Short Course Listings
 
Short Course

Course Information
Course Title: Practical LC-MS Method Development for Small Molecules
Categories: 1 - Liquid Chromatography
2 - Liquid Chromatography-Mass Spectrometry
3 - Mass Spectrometry
4 - Sample Preparation
5 - Validation
Instructor(s): Perry Wang Course Number: 3
Affiliation: USFDA
Course Date: 03/05/2017 - Sunday Course Length: 1 Day Course
Start Time: 08:30 AM End Time: 05:00 PM
Fee: $575 ($775 after 2/18/17) Textbook Fee:

Course Description
This course offers practical training for the practical scientists. It will take the participants step-by-step through the concepts and techniques to develop LC-MS methods. The emphasis is on practical issues associated with developing LC-MS method for small molecules. It also emphasizes problem-solving skills with examples encountered in the pharmaceutical industry and other fields. This course will provide the participants with an updated overview and a solid working knowledge of LC-MS. The participants will learn useful theoretical concepts, instrumental fundamentals and operating principles, column basics and selection guide, and key applications. After this course, the participants will be able to independently develop their LC-MS methods for small molecules. New technologies and techniques, such as monolithic chromatography and hydrophilic interaction liquid chromatography (HILIC) will be presented. Since the pharmaceutical industry is regulated by GLP and GMP, some regulation and validation concepts will be introduced.

Target Audience
This one-day course is intended for analytical chemists, supervisors, lab managers, and researchers using LC-MS. It will benefit the scientists ranging from college graduates to professionals in the analytical field.

Course Outline
1. Introduction and Overview

 History, advantages, limitations, and modes
 Major modules and their function

2. Key Concepts

 Retention time (tR),
 Retention factor (k’)
 Separation factor (α)
 Column efficiency (N)
 Resolution (R)

3. Mobile Phase Factors

 Mobile phase selection
 Organic modifiers
 pH buffers
 pKa/pKb of analytes

4. Operating Parameters

 Flow rate
 Gradient time
 Column temperature (T)

5. Column Fundamentals and Selection

 Packed columns (support type, dimensions and particle size and pore size)
 Monolithic columns
 HILIC columns

6. van Deemter Equation

 Introduction of UPLC
 Introduction of UHPLC

7. Mass spectrometer (MS)

 Fundamental – mass resolution and mass accuracy
 Triple quadropole, TOF, Ion trap and Q-exactive
 How to tune and optimize an MS

8. Method Development Approaches

 Gathering pertinent analyte and sample information
 Finding or estimating pKa or pKb of the analytes
 Defining method type (reversed phase or normal phase or HILIC)
 Estimating buffer pH
 Scouting gradient to get the first chromatogram
 Fine-tuning and optimizing the method – solvent type and strength

9. Method Validation

 Accuracy
 Precision
 Linearity
 Weighting factors

10. Sample Preparation and Introduction of High Throughput Analysis

 Protein precipitation
 Liquid-liquid extraction
 Solid phase extraction
 Turbo-Flow technique

11. Special Topics

 Monolithic chromatography
 Hydrophilic interaction liquid chromatography
 Core-shell technology

Course Instructor's Biography
Dr.

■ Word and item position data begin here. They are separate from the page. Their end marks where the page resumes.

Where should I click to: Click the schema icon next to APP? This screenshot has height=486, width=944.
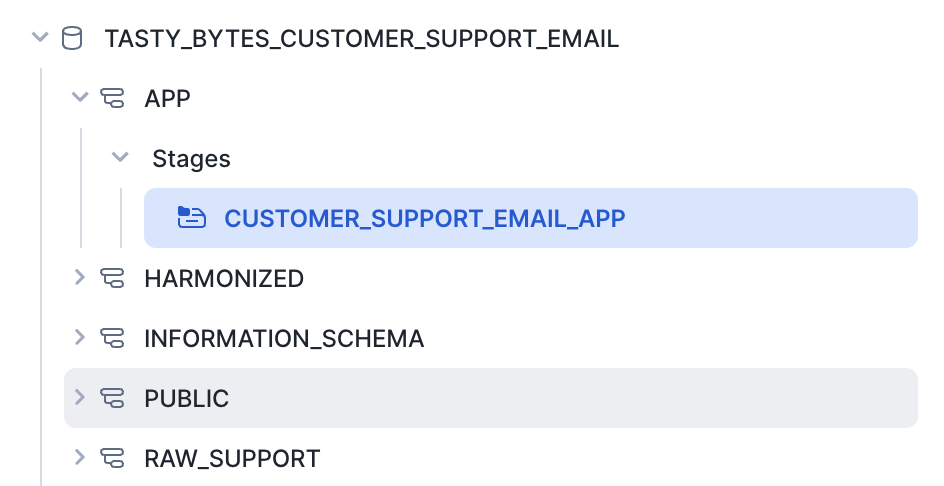(x=112, y=98)
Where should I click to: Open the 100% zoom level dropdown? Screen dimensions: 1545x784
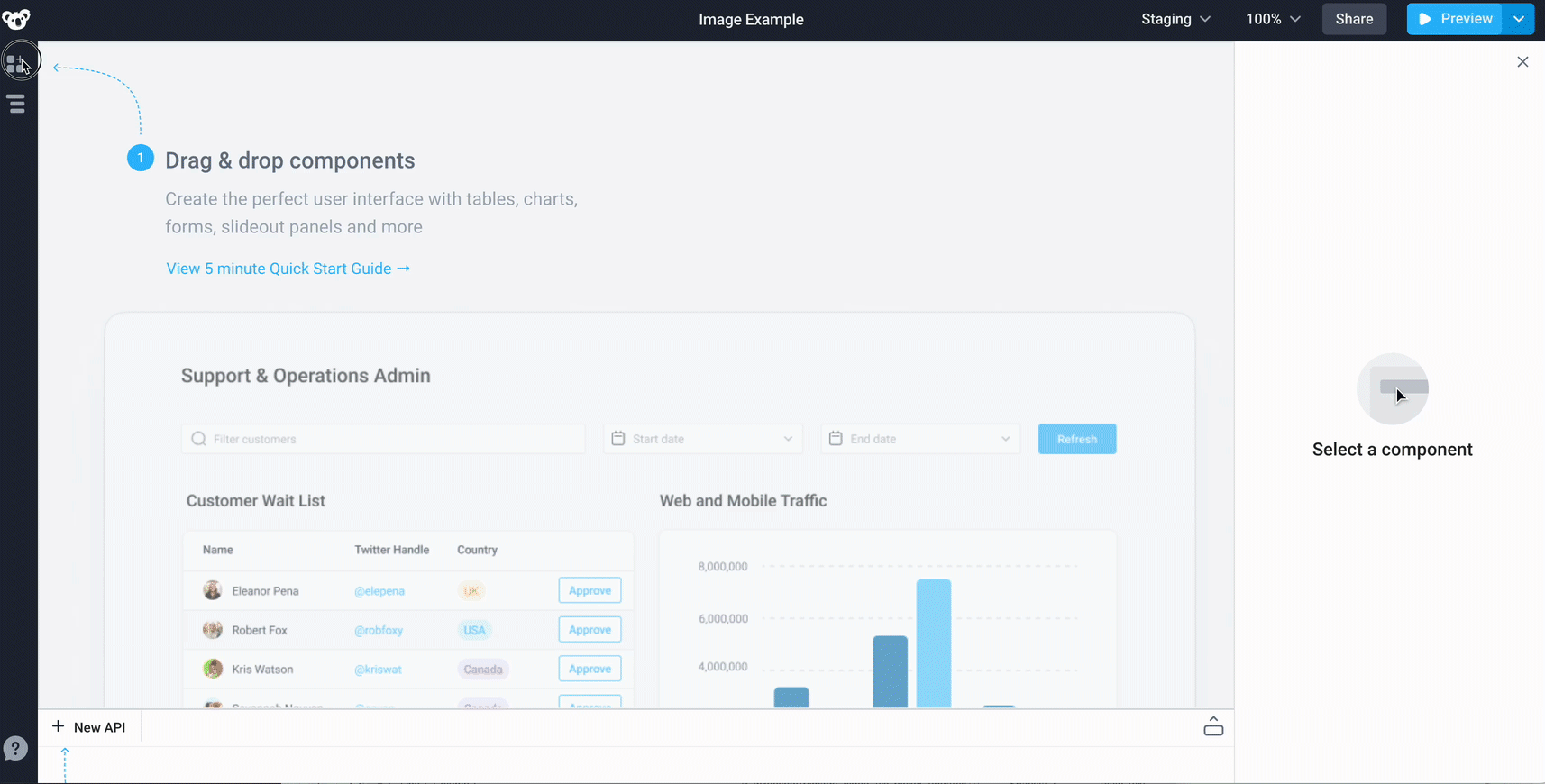pos(1273,19)
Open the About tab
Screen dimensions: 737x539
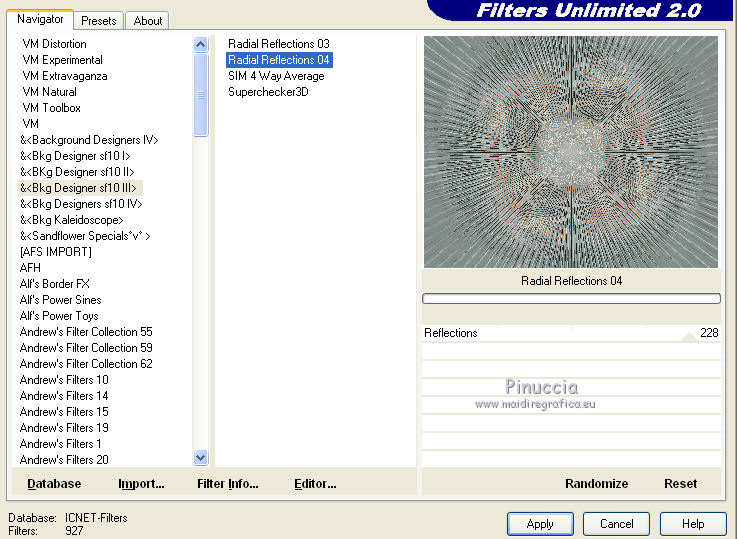148,20
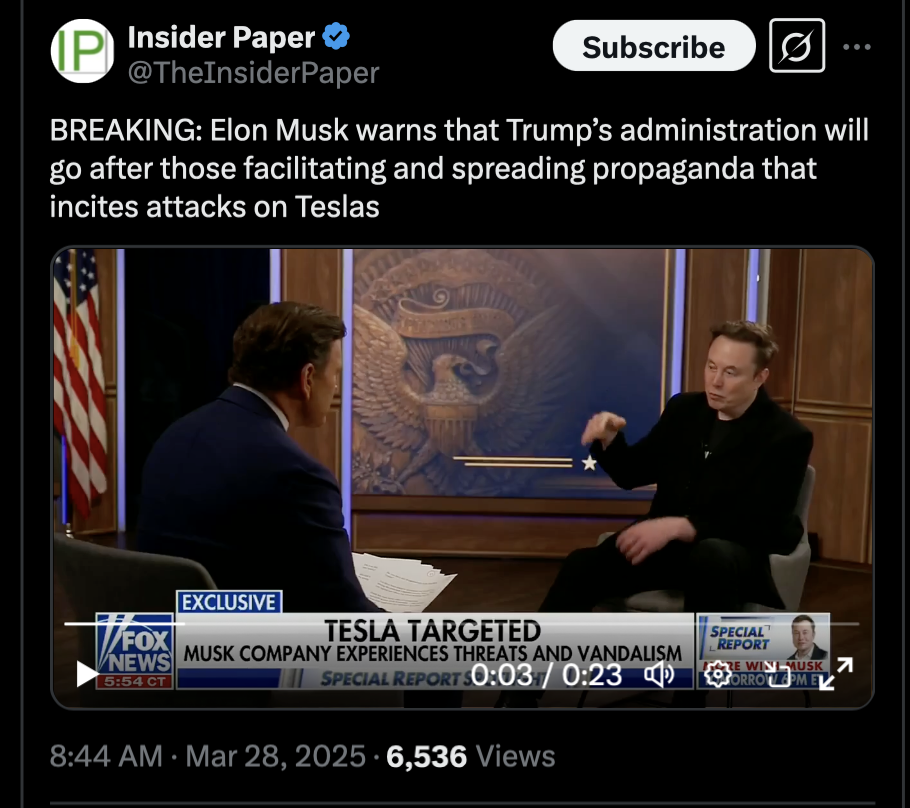Open the three-dot more options menu

[x=857, y=47]
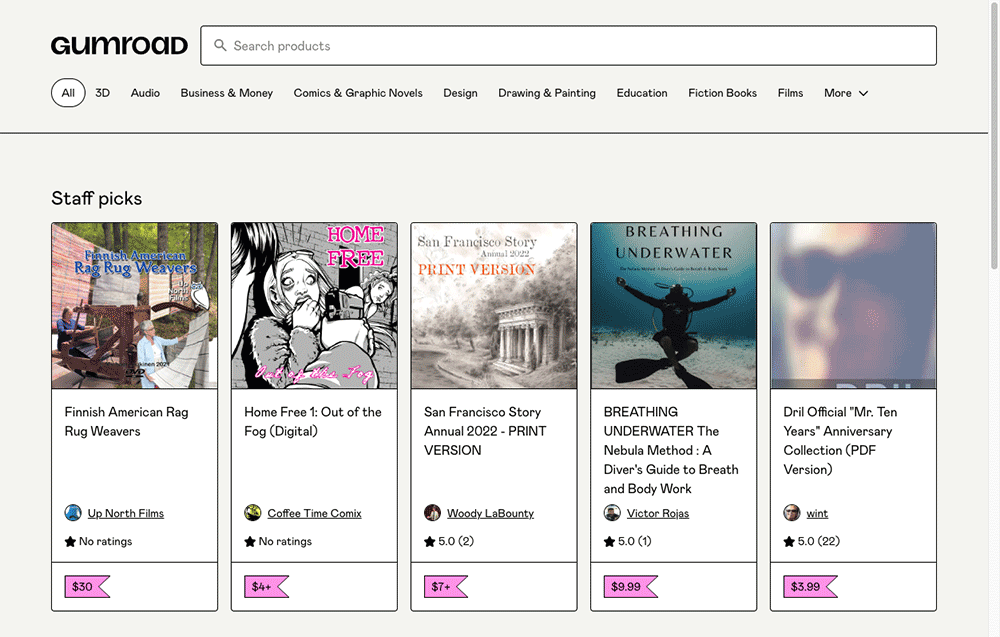1000x637 pixels.
Task: Open Home Free 1 product title
Action: pyautogui.click(x=313, y=421)
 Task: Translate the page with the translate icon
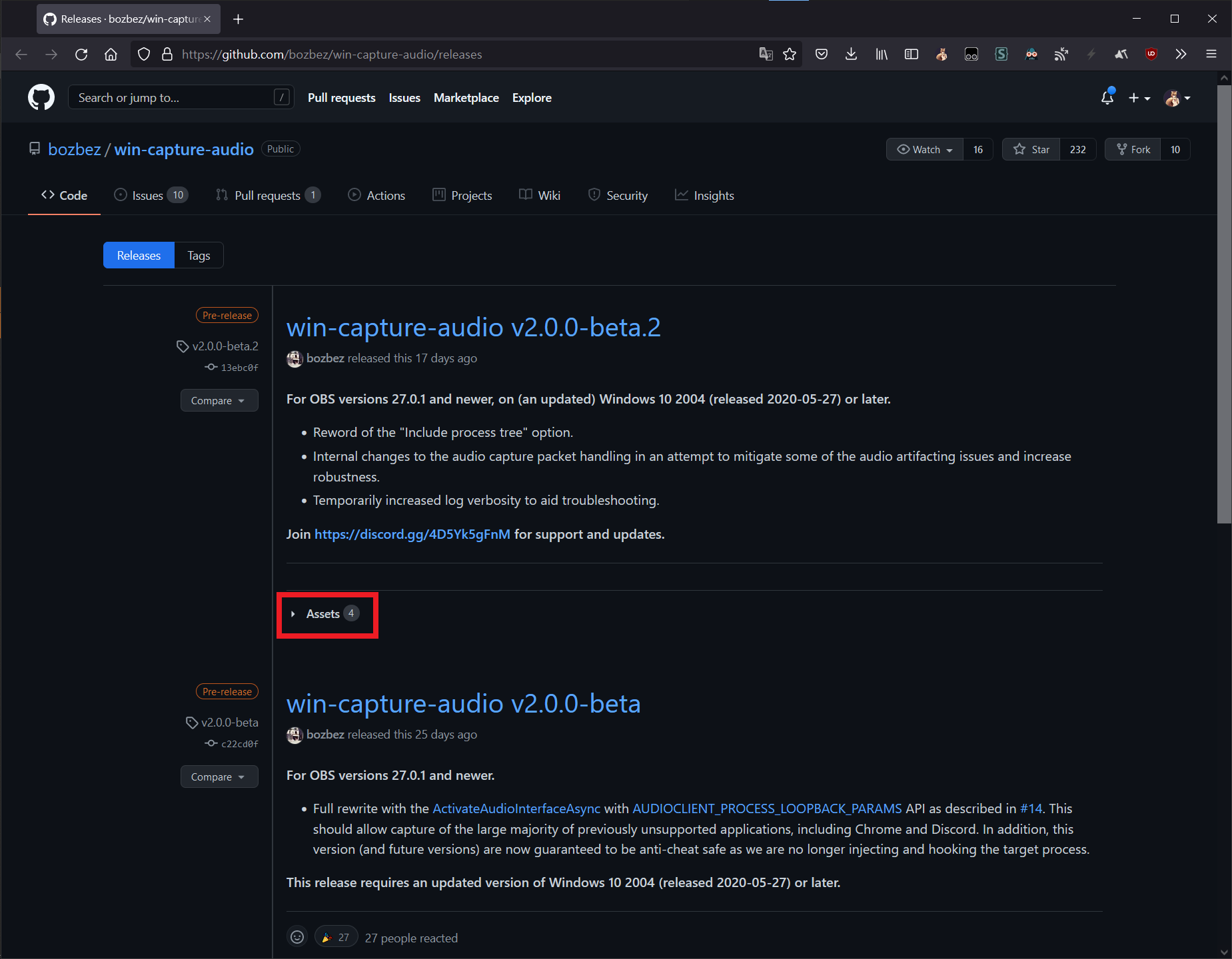766,54
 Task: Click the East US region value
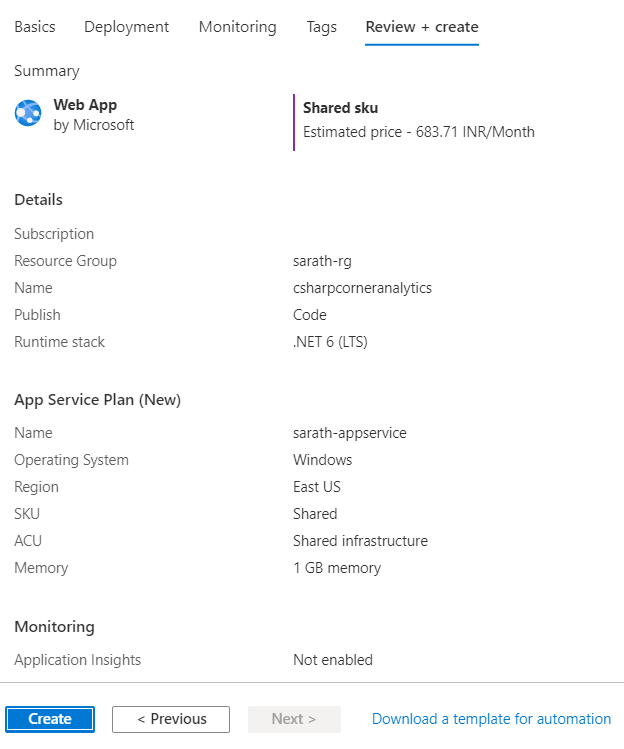[318, 487]
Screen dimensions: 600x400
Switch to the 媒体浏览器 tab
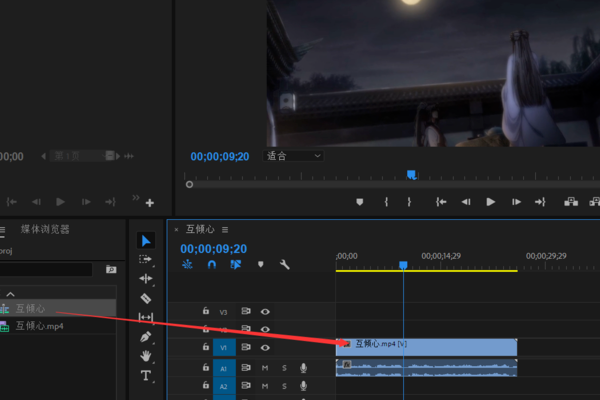pyautogui.click(x=45, y=229)
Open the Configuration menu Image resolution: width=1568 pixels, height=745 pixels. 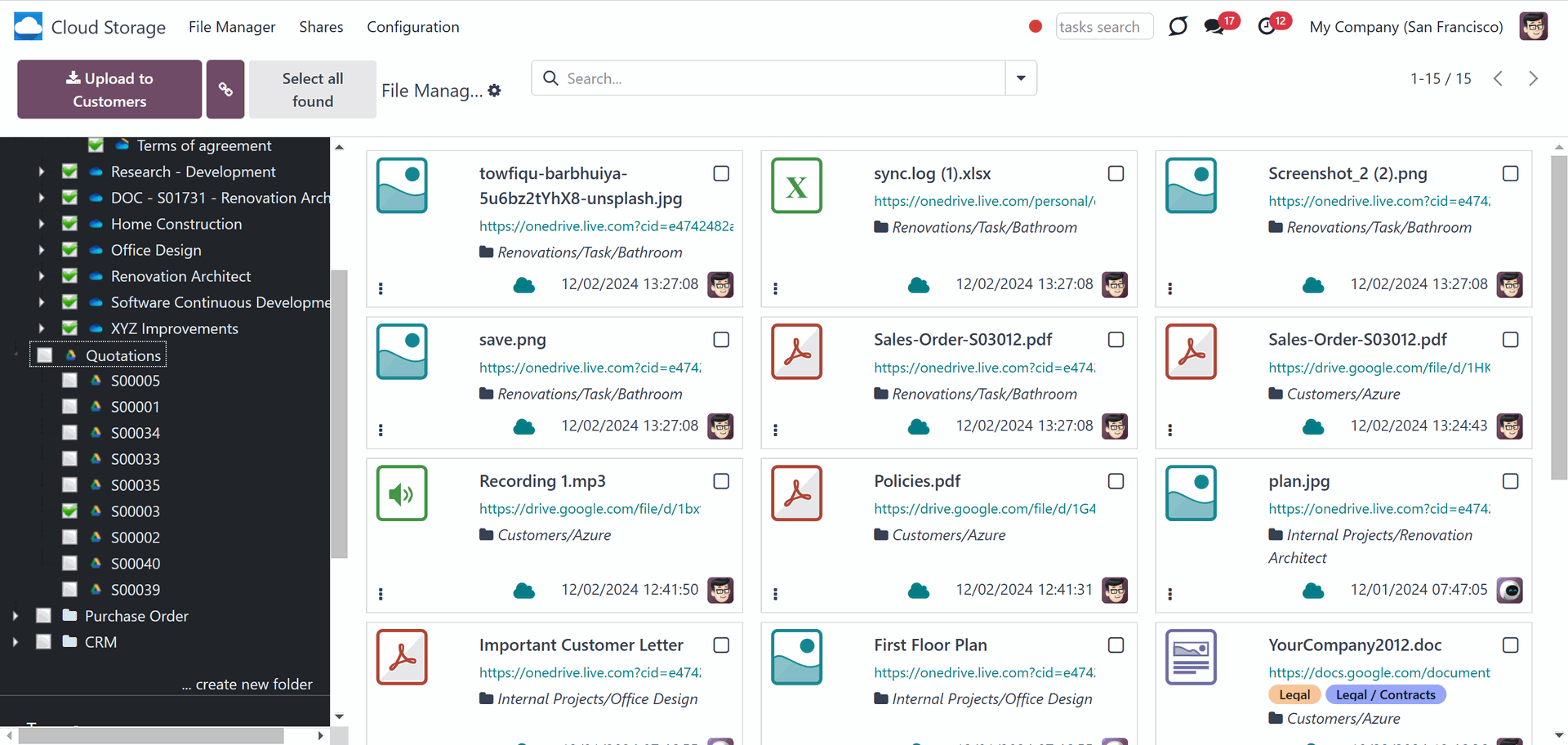(x=413, y=27)
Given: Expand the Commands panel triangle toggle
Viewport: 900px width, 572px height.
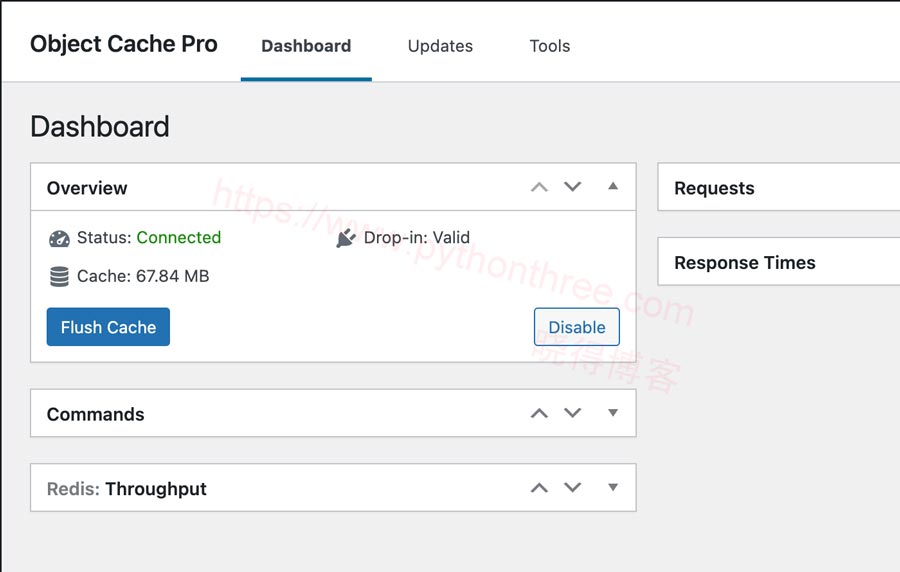Looking at the screenshot, I should click(x=613, y=413).
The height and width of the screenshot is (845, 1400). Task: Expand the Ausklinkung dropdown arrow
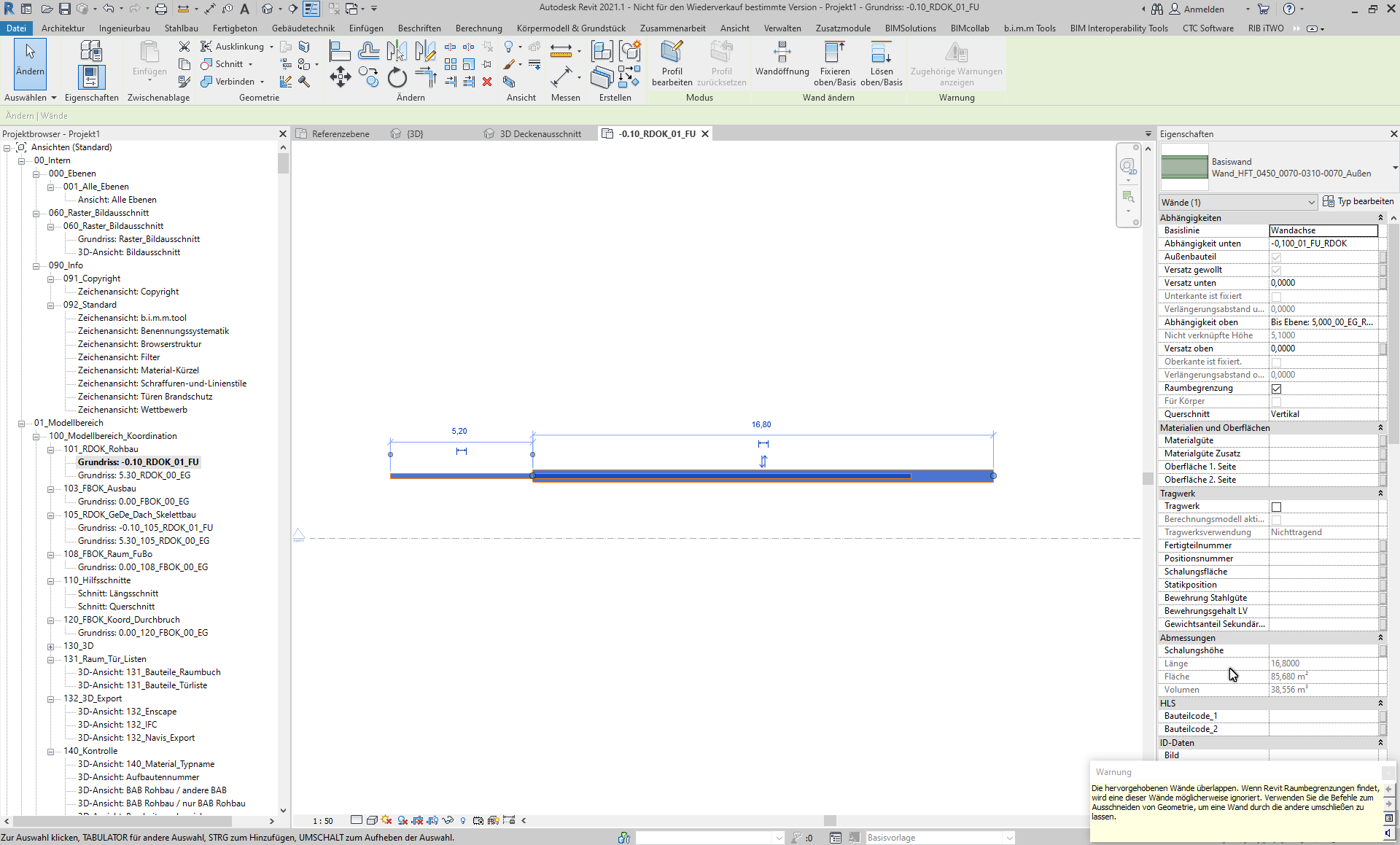point(271,47)
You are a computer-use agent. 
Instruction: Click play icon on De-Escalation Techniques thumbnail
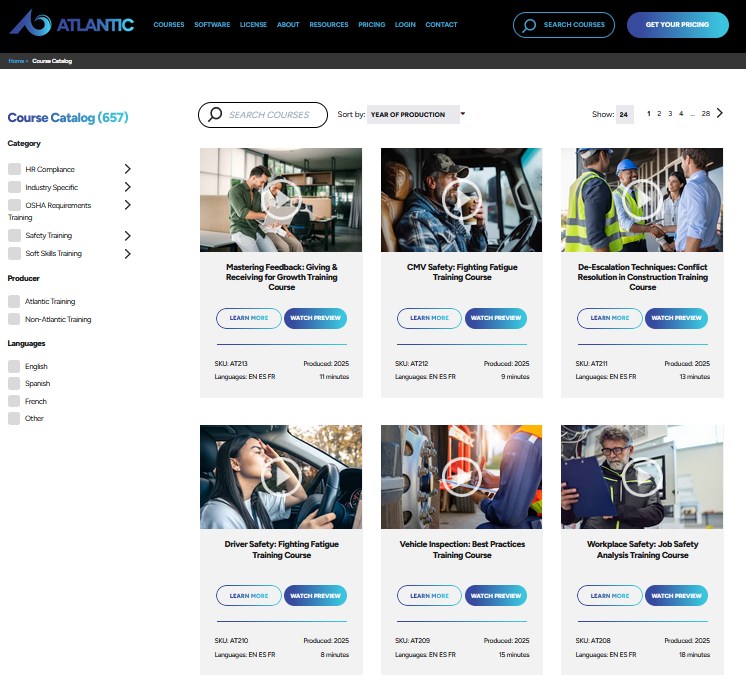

Perry G. Wang is a research chemist in the Office of Regulatory Science, the US Food and Drug Administration (US FDA). His interests include analytical method development and validation for drugs and constituents of dietary supplements and cosmetic products using GC-MS/MS and LC-MS/MS. His expertise focuses on high-throughput bioanalytical method development and validation for the pharmaceutical industry by LC-MS/MS. He received his B.S. degree in chemistry from Shandong University. He earned his M.S. and Ph.D. degrees from Oregon State University.